Un placebo est un moyen thérapeutique qui n’a aucune efficacité propre mais qui agit sur le patient par des mécanismes psychologiques et physiologiques. Nous nous attacherons au résultat psycho-physiologique positif constaté après l’administration d’une substance ou bien après la réalisation d’un acte thérapeutique. Cet effet bénéfique, selon divers essais cliniques réalisés sur ce sujet, oscille entre 30 et 70 %. Le changement d’attitude du patient, lorsqu’il prend part à un acte thérapeutique, en est un des éléments incontournables.

Pour certains symptômes ayant attrait à l’état mental, il semble exister un réel effet placebo. C’est notablement le cas de la douleur physique : le cerveau réagit de façon similaire à un vrai ou à un faux comprimé antidouleur, phénomène partiellement attribuable à notre conditionnement. Mais ça ne semble pas l’être pour des symptômes liés à la maladie de Parkinson à l’asthme ou à des troubles de l’audition…

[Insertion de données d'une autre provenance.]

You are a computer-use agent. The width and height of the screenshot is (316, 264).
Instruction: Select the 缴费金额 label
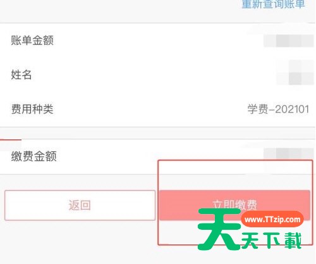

Howard M. Spiro a démontré le peu d’efficacité du placébo sur la lésion organique mais beaucoup plus sur la souffrance qui l’accompagne, ce qui tendrait à confirmer son bénéfice dans les troubles psychosomatiques et psycho-fonctionnels. Dans son livre, « la puissance de l’espoir », il  argumente que toute médecine alternative, dans la mesure où elle ne présente aucun danger pour le patient, a tout à fait sa place dans la panoplie du thérapeute.

Une diminution des symptômes après traitement par placebo pourrait aussi s’expliquer par une guérison spontanée ou une régression naturelle de la maladie. De fait, de nombreuses pathologies disparaissent au bout d’un certain temps, avec ou sans traitement.

L’un des éléments fondamentaux de l’effet placébo en est le thérapeute qui délivre son message au patient. Il doit se montrer bienveillant à l’égard de son patient et convaincu du traitement qu’il lui propose en lui exprimant un message positif et en lui certifiant qu’il se rétablirait rapidement.

Cela revient à rappeler la plus ancienne des théories formulées par Hippolyte Bernheim, la suggestion. Elle incite le patient à se focaliser sur la chose suggestionnée et à faciliter sa transformation en action par des mécanismes inconnus. C. Bykov de l’école russe de Pavlov, dans son livre – L’écorce cérébrale – écrit « qu’un mot peut être le stimulant puissant des plus complexes manifestations fonctionnelles ».

Pavlov a démontré d’une part que les mots sont associés à la représentation des objets et des êtres à la suite d’éléments répétitifs et que, d’autre part, l’être humain possède des aires de la pensée qui donnent au signal sonore une valeur symbolique : le mot et sa représentation ne forment qu’un.

La prestigieuse revue Science a publié une étude en PET Scan – technique d’imagerie permettant de visualiser la consommation en oxygène des zones cérébrales durant leur fonction physiologique. Elle montre que l’administration d’un morphinique et d’un placébo produit l’activation des mêmes structures anatomiques : le gyrus cingulaire   antérieur (CAA), la partie frontale du cortex cingulaire en forme de collier dont les fibres relaient les signaux neuronaux entre les hémisphères cérébraux droit et gauche. Il tient un rôle important dans les états affectifs et intervient dans le choix des réponses. Qu’il y ait administration d’un médicament ou seulement d’un placébo, les circuits empruntés sont les mêmes ! Alors pourquoi ne pas les actionner plus souvent quand cela s’avère possible.

Il est des pathologies pour lesquelles la médecine rencontre des difficultés à les traiter. C’est le cas des maladies psychosomatiques. Des chercheurs, des médecins, des hommes, ont essayé de trouver la faille de ces insuccès qui amènent de plus en plus de nos concitoyens à rechercher une médecine moins agressive, plus attentive à leur personne, qui prenne le temps de les écouter, de les comprendre et de les sécuriser. « Si la supercherie guérit, écrit le professeur Escande, c’est qu’elle fait appel à des mécanismes de guérison puissants. Ce sont ces mécanismes qu’il est urgent de découvrir». Il n’est pas besoin de les découvrir, seulement d’observer nos patients. Il n’est point de supercherie, seulement d’ouverture d’esprit. Ce n’est pas la maladie qu’il faut guérir mais aider l’être humain à se libérer.